You may not have known it, but January is the month that most people file for divorce. In fact, lawyers have actually picked a specific date for D-Day — as in, divorce day: The first Monday after the kids return to school. So, why January? Jill Brooke, a contributor to FirstWivesWorld.com, a support network for women contemplating, navigating or moving beyond divorce, says the logic is that no one wants to ruin a child’s Christmas. If you divorce over the holidays, then they’ll be always associated with a traumatic event. In addition, there are other factors contributing to January being D-Day time:
- Lawyers and counselors take vacations over the holidays, courts are closed, and couples can’t file for divorce, but they’re back in January.
- One more bad necktie for Christmas was the last straw. The lack of effort in gift giving becomes an example of no effort in the marriage altogether.
- Also, in the winter, forced togetherness indoors can drive couples nuts.

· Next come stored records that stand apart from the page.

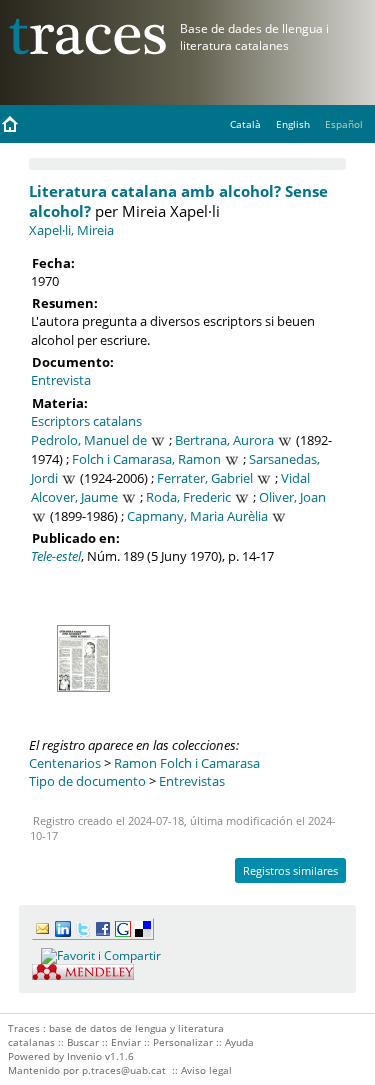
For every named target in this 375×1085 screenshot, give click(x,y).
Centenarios (65, 763)
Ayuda (239, 1042)
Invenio (84, 1056)
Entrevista (61, 380)
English (293, 124)
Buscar (83, 1042)
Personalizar (183, 1042)
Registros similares (290, 870)
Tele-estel (56, 556)
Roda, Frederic (188, 497)
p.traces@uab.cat (124, 1070)
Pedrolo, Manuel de (89, 440)
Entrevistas (192, 781)
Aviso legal (206, 1070)
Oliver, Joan (292, 497)
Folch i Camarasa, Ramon (146, 459)
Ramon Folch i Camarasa (187, 763)
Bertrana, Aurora (224, 440)
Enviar (126, 1042)
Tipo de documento (87, 781)
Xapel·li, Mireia (71, 230)
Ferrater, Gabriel (205, 478)
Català (245, 124)
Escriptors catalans (86, 421)
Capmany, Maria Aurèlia (197, 516)
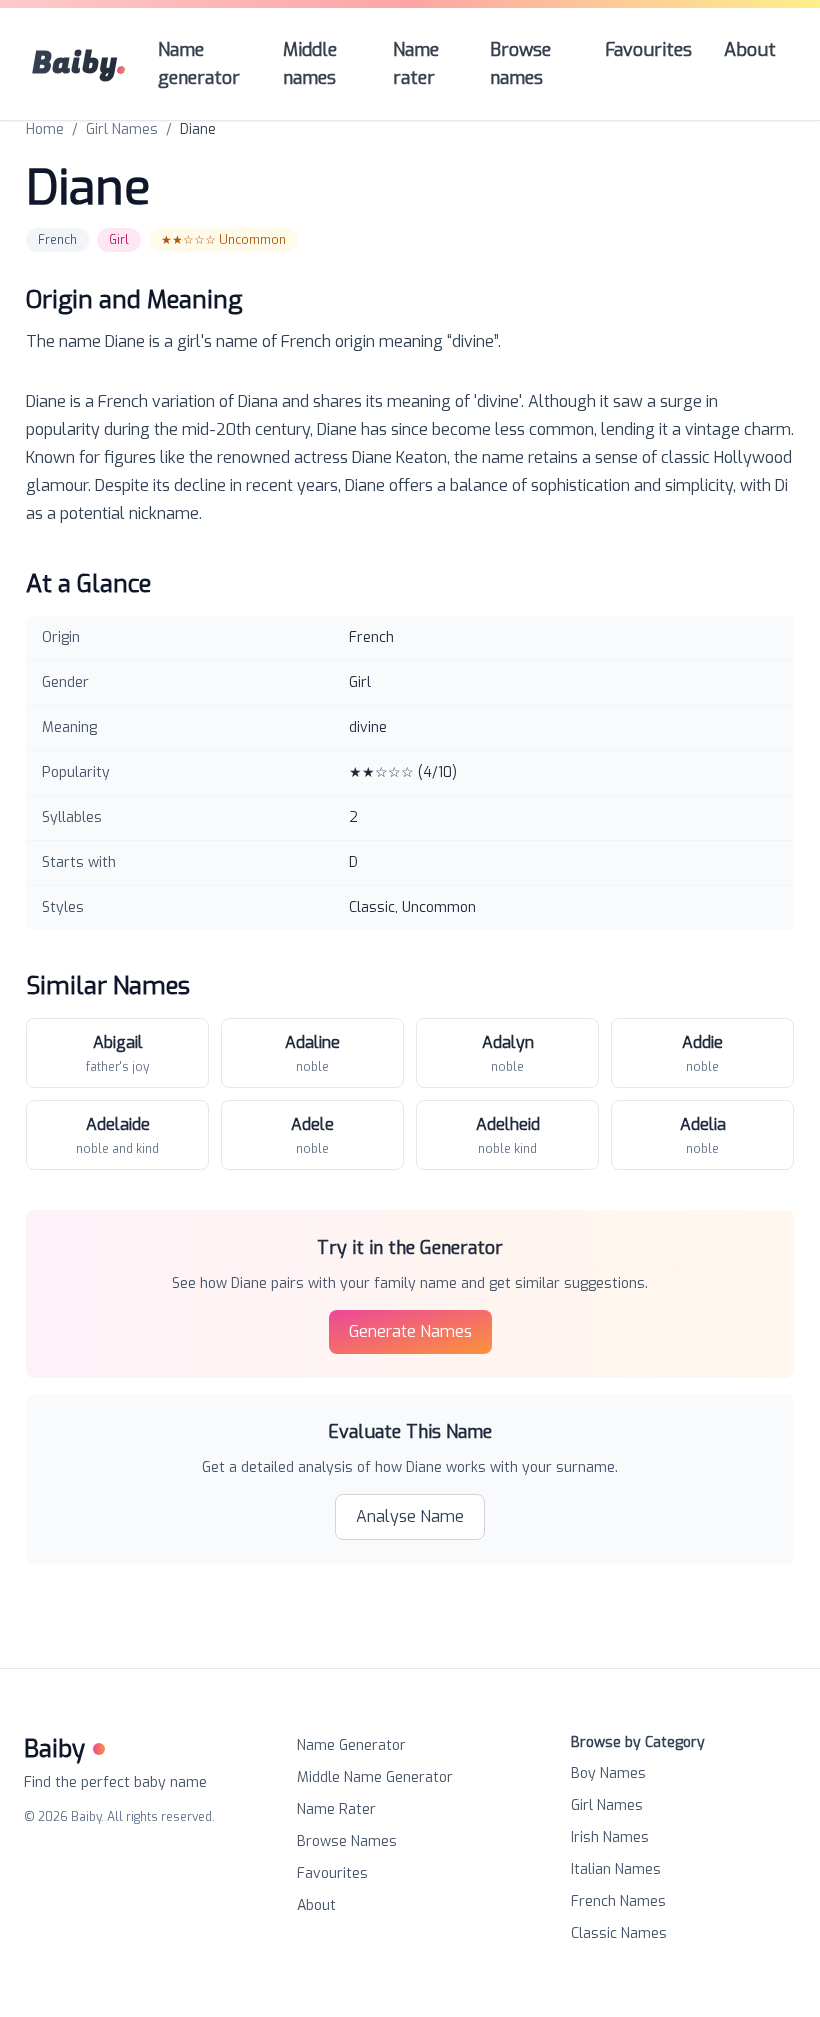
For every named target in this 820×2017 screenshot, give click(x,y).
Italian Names (616, 1869)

- Another reason? One person makes a resolution not to have another holiday with their spouse.
- Facing the New Year with someone you no longer love is a depressing reality.
- Also, the Monday after Martin Luther King Jr. weekend is a big day for splits. By that time, children have gotten back into the rhythm of school and life. They have their friends around them, so parents feel that a family breakup is less jarring.
It sounds bleak, but it doesn’t have to be. On the positive side, appointments for marriage counselors also go up in January, meaning that some couples decide to work on their relationship, and not give up just yet. Studies show that couples who do stay together during rough patches are happier five years down the line than couples who divorce.
So, if you’re feeling stressed about your marriage this month, know that you’re not alone. If you still have hope that you can work through your doubts, talk to a professional.